**Goal:** Which lines run from the one containing "You are a GUI" through the end of the records below, both included? Return them unchanged.

(Records for pointing to text and elements)
↓

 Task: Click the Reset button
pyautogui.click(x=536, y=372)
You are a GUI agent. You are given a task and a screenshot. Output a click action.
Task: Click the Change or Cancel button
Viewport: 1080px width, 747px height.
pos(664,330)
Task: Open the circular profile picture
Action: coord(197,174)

↑

**Response to this exercise:**
You are a GUI agent. You are given a task and a screenshot. Output a click action.
Task: Click the Change or Cancel button
Viewport: 1080px width, 747px height.
pos(664,330)
Task: Open the circular profile picture
Action: coord(197,174)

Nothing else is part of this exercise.